DATA SECTION Start Marker
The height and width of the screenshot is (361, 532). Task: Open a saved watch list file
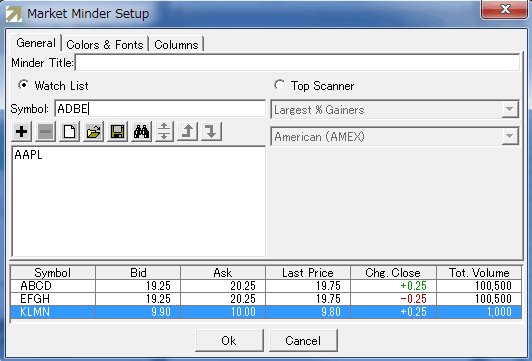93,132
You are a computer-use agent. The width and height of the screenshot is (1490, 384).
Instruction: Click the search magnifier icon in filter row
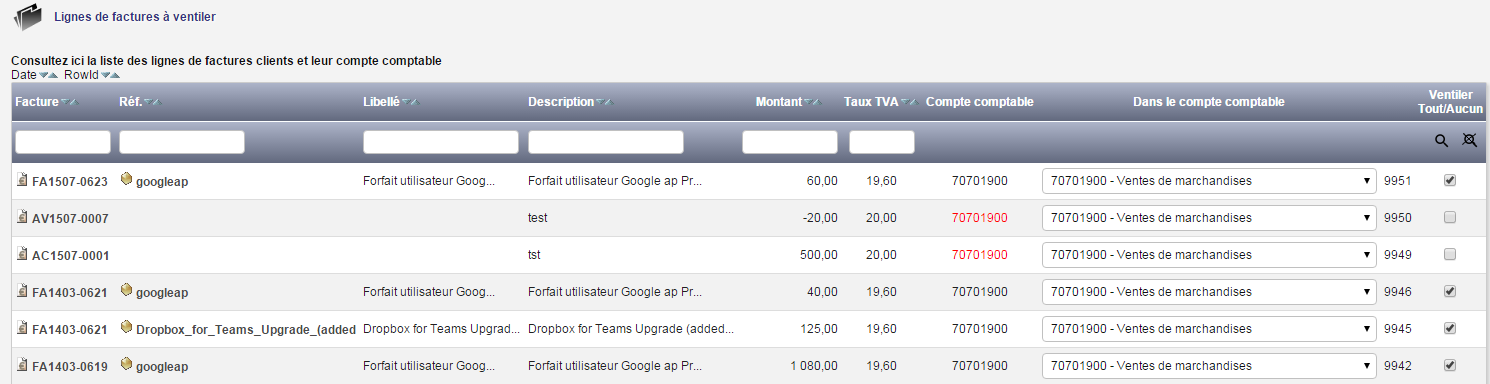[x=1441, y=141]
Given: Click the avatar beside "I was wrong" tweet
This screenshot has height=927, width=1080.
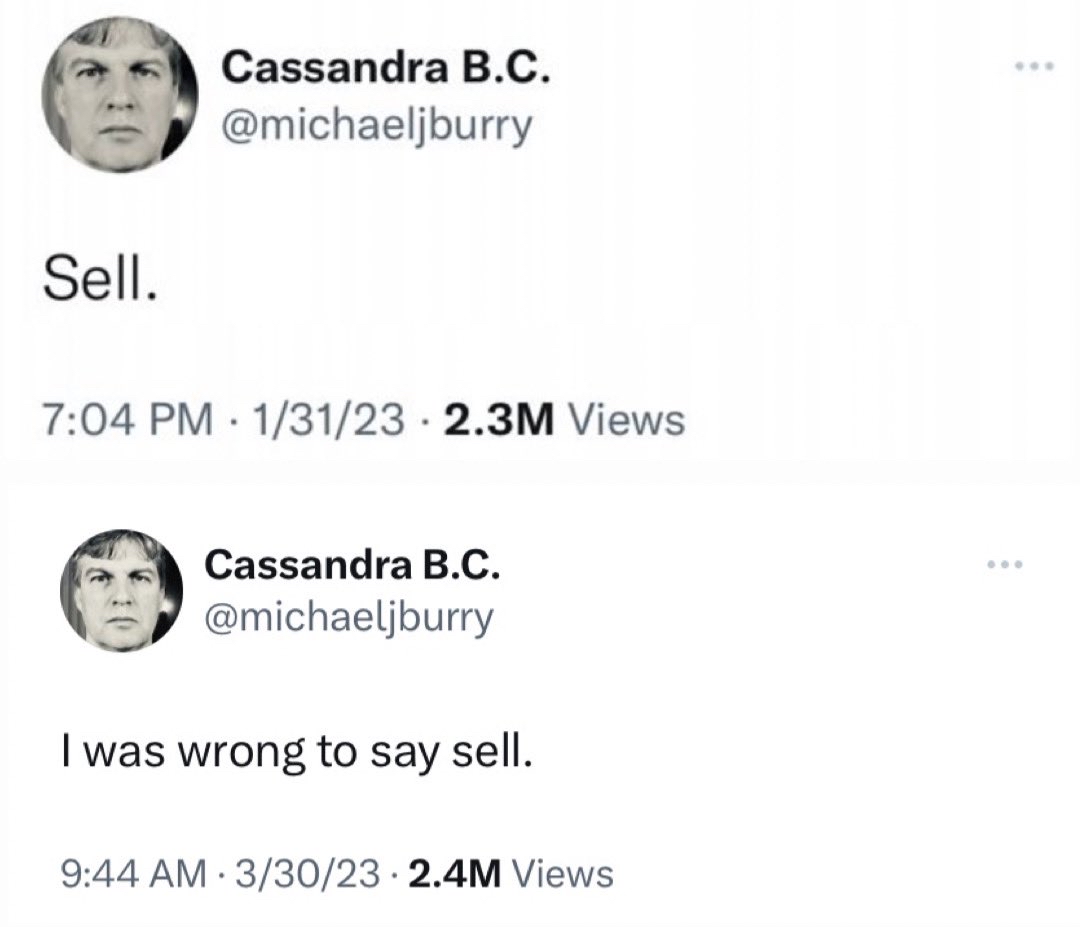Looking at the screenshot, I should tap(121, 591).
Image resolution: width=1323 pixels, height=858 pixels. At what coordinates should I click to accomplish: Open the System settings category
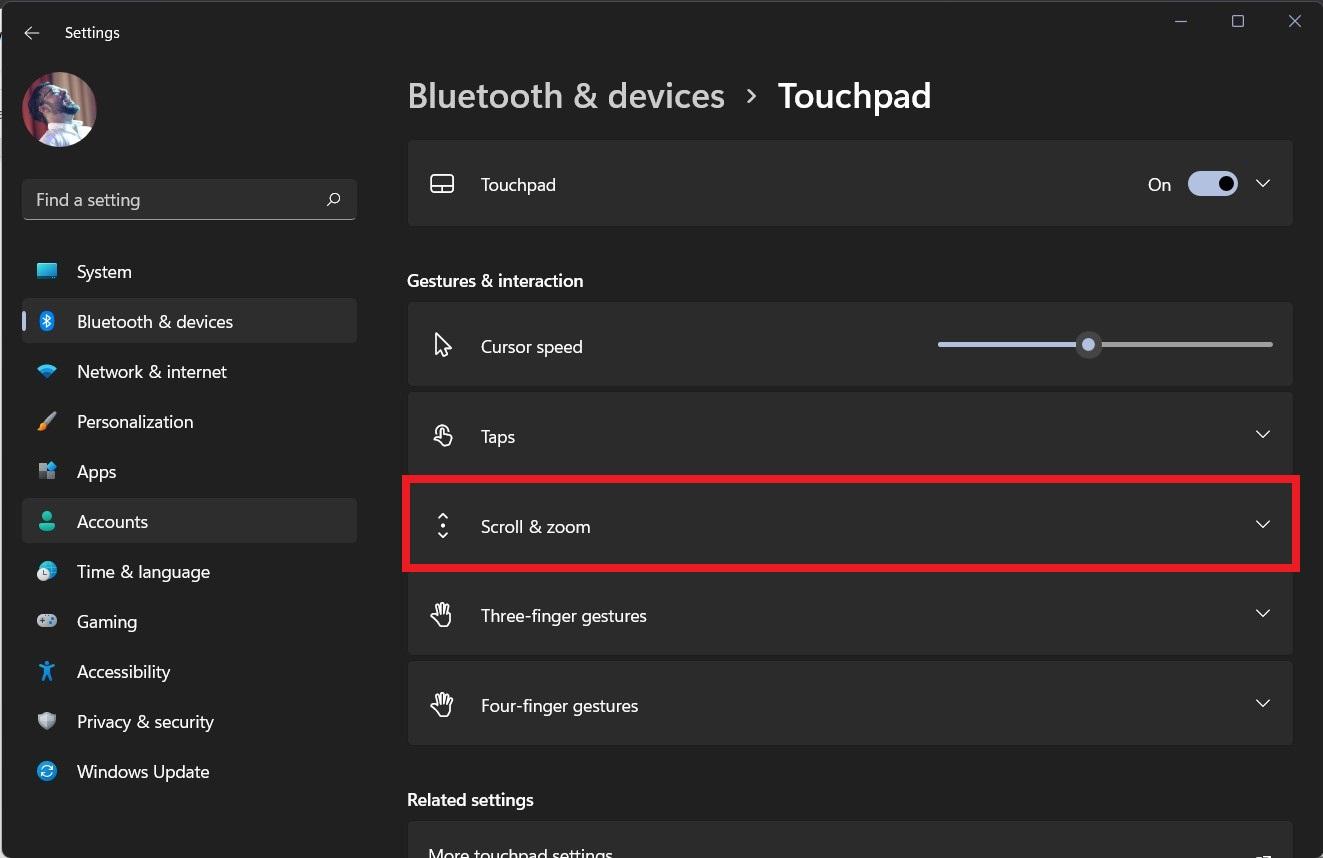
DATA SECTION End Marker
— EXERCISE PROMPT —
For this exercise, transcribe the entries verbatim and skip all pictures.

— OUTPUT FOR THIS TASK —
The height and width of the screenshot is (361, 532). Task: Open a saved watch list file
93,132
You are a computer-use agent. The width and height of the screenshot is (1490, 384).
Instruction: Click the search magnifier icon in filter row
[x=1441, y=141]
Given: Click the avatar beside "I was wrong" tweet
This screenshot has height=927, width=1080.
Looking at the screenshot, I should tap(121, 591).
Image resolution: width=1323 pixels, height=858 pixels. At what coordinates should I click to accomplish: Open the System settings category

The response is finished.